Contributor SPA: Stanford Phonology Archive

The Stanford Phonology Archive (SPA) was the first computerized database of phonological segment inventories. It was inspired by Joseph Greenberg's research on universals and his personal archive of data from notebooks and his memory (Crothers et al 1979, i-ii). The inventories in PHOIBLE Online come from the Handbook of Phonological Data From a Sample of the World's Languages, compiled and edited by Crothers et al 1979, and kindly provided to the Phonetics Lab (University of Washington) by Marilyn M. Vihman. The inventories in SPA include descriptions of phonemes, allophones and comments on phonological contexts for 197 languages. The inventory descriptions were digitized and each phoneme was mapped from its original written description, e.g. d-pharyngealized, to a Unicode IPA representation. Each inventory was also assigned an ISO 639-3 language name identifer. Details are given in Moran 2012, chp 4, and the SPA-to-Unicode IPA mappings are given in Moran 2012, appendix E.

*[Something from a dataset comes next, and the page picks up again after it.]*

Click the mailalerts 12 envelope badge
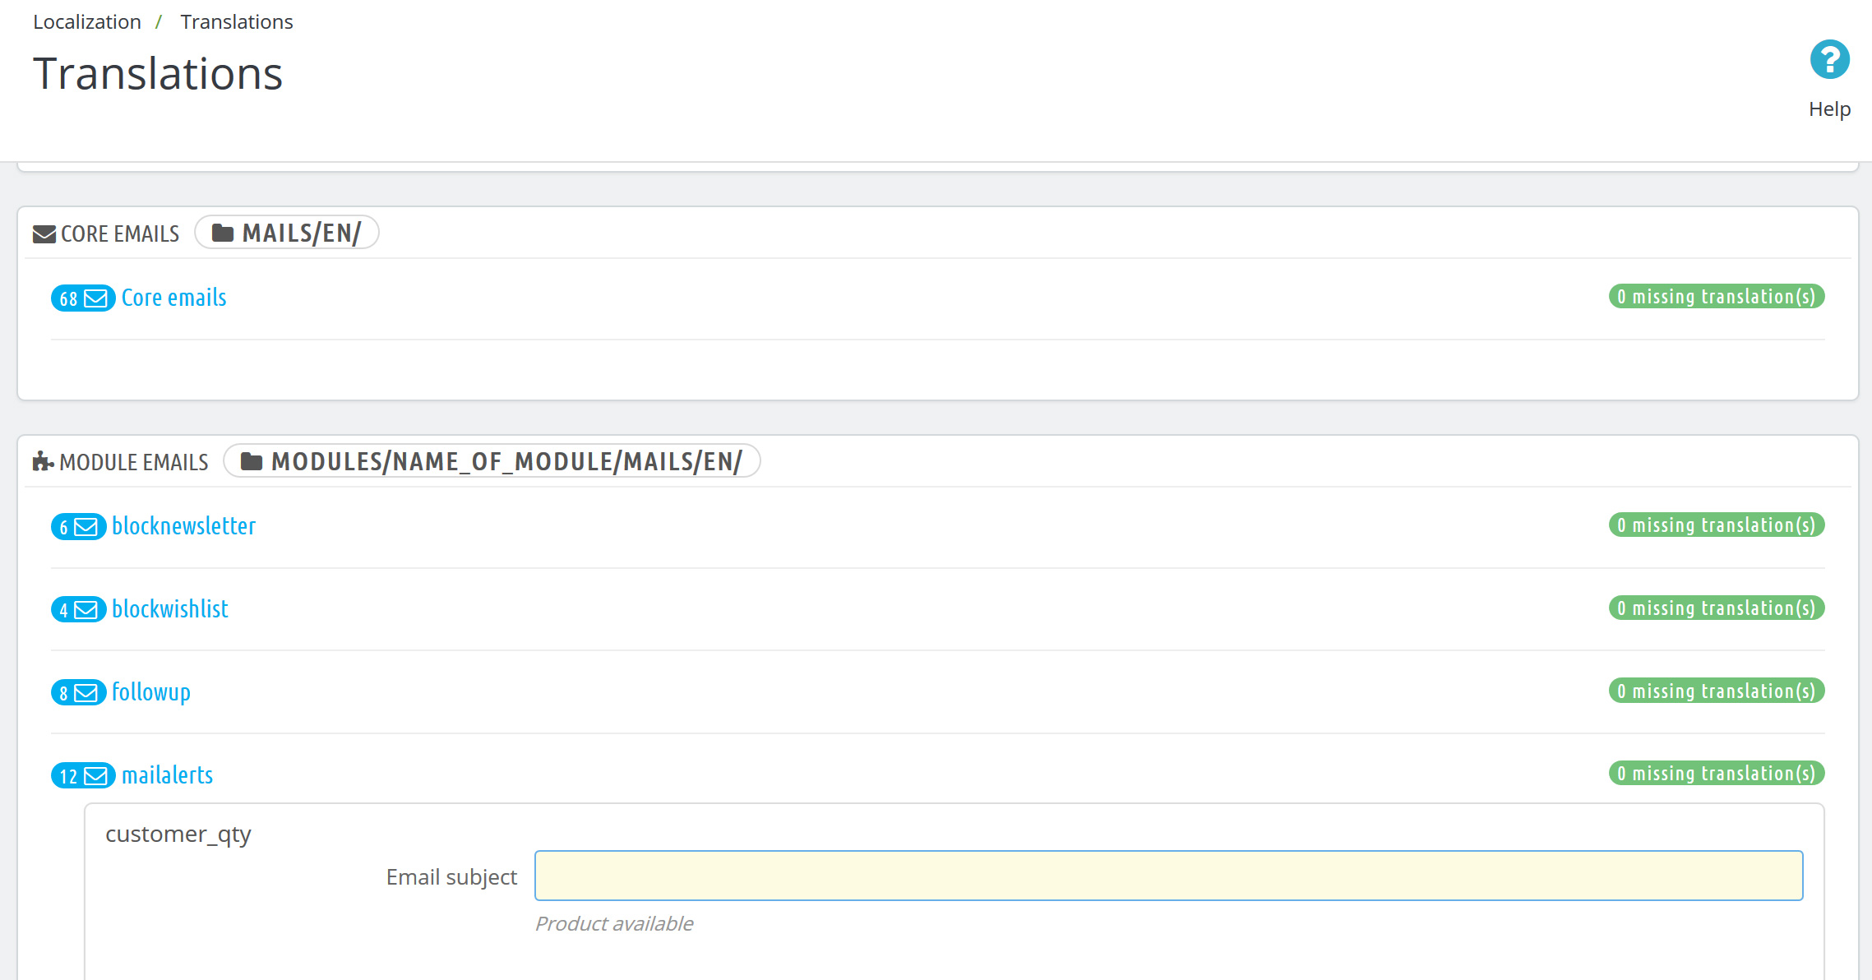 click(82, 776)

The SPA folder contains data from the Stanford Phonology Archive:

Crothers, J. H., Lorentz, J. P., Sherman, D. A., & Vihman, M. M. (1979). Handbook of phonological data from a sample of the world’s languages: A report of the Stanford Phonology Archive. Palo Alto, CA: Department of Linguistics, Stanford University.

The contents and extraction pipeline for these data are described in (chapter 4):

Moran, Steven. (2012). Phonetics Information Base and Lexicon. PhD thesis, University of Washington. Online: https://digital.lib.washington.edu/researchworks/handle/1773/22452.

The data are available in phoible long format in SPA_Phones.tsv. The inventories contain the language name given in the source and their phonemes, allophones and tones. The inventories file also contains additional information in the form of footnotes, which are explained in detail in the original source (Crothers et al., 1979)

We have converted IPA symbols in the raw data in line with the phoible conventions and Unicode IPA as described in the SPA_IPA_correspondences.tsv file.

Note that the ISO 639-3 codes in the SPA source may be out of date with the current ISO 639-3 standard. For more info, see: https://iso639-3.sil.org/.

For up-to-date language codes for each inventory, we maintain a phoible index here: InventoryID-LanguageCodes.tsv.